◆ Passage
+===+
Daniil Medvedev became the latest high seed to fall at the Paris Masters — losing his temper before losing his match and finishing it off with a middle finger to the crowd on Wednesday.
After second seed Carlos Alcaraz tumbled against qualifier Roman Safiullin late the previous evening, the third-seeded Medvedev lost a marathon to 17th-ranked Grigor Dimitrov, 6-3, 6-7, 7-6 on Wednesday.
At one point in the second set — in a match that lasted two hours and 54 minutes — Medvedev threatened to stop if the crowd kept whistling at him.
Dimitrov broke in the sixth game of the match on his way to the first set.
Medvedev broke in the sixth game of the second set and led 5-2 before Dimitrov fought back.
When the Bulgarian broke to 5-5, Medvedev threw his racket which brought whistles from the crowd that further upset the Russian.
“I’m not going to play when they whistle,” Medvedev shouted at the umpire who replied by telling the Russian: “The more you stop, the more it annoys them. The more they whistle.”
Medvedev still refused to go on.
“They’re stupid! If they don’t whistle, I’ll play!” Medvedev said before telling the crowd. “I play guys, but shut your mouths, okay!”
The tennis villain poured fuel on the fire as he departed the court, appearing to deliver a middle finger to those in attendance.
After a time violation warning from the umpire, Medvedev resumed and won the tie break on his first set point.
“When I throw my racket, I’m allowed to get whistled at, it’s a bad reaction,” he later told the press. “On the other hand, if I serve, and they whistle and applaud at the same time, it’s a bit weird.
“That’s the public at Bercy, everyone knows it, not everyone likes playing here. I played much better at Bercy when there was nobody there,” he said, referring to his victory in 2020 during the Covid-19 pandemic.
“Here, with me, it doesn’t connect. I’ll be back and I’ll try to do my best.”
Medvedev added that he hoped to “turn the crowd around.”
Asked if he had flipped the bird to the crowd, he replied: “I was looking at my fingernail, how could I do that in front of the friendly Paris-Bercy crowd?”
In the final set, Dimitrov took the initiative when he broke, again in the sixth game.
Medvedev saved four match points before breaking serve in the ninth game.
The Russian saved two more match points before holding in his final service game to force a tie-break.
But the Bulgarian raced to a 5-0 lead before finishing the match.
Dimitrov said he regretted letting a 40-15 lead slip on Medvedev’s serve in tenth game.
“I just didn’t go enough for my shots,” Dimitrov said. “Against a player like him, he’s going to take it, simple as that.”
+===+
Screenshot grounding data
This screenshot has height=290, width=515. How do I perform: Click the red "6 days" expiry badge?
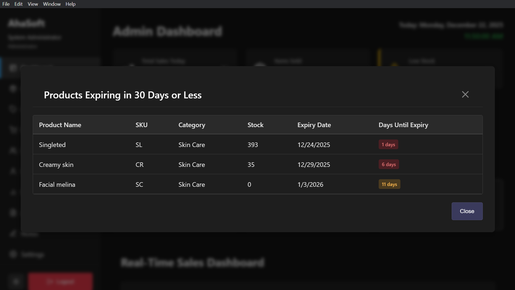389,164
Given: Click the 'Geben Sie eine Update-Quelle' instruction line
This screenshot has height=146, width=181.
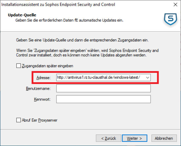Looking at the screenshot, I should coord(82,40).
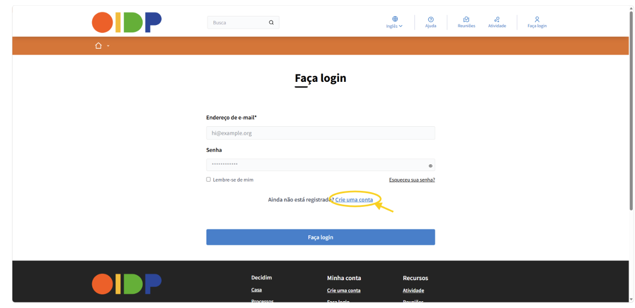This screenshot has width=635, height=308.
Task: Click the Esqueceu sua senha link
Action: click(x=412, y=180)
+===+
◆ The problem
According to the match report, how long did the match between Medvedev and Dimitrov last? None of the entries matter for this exercise.

◆ Answer section
Two hours and 54 minutes.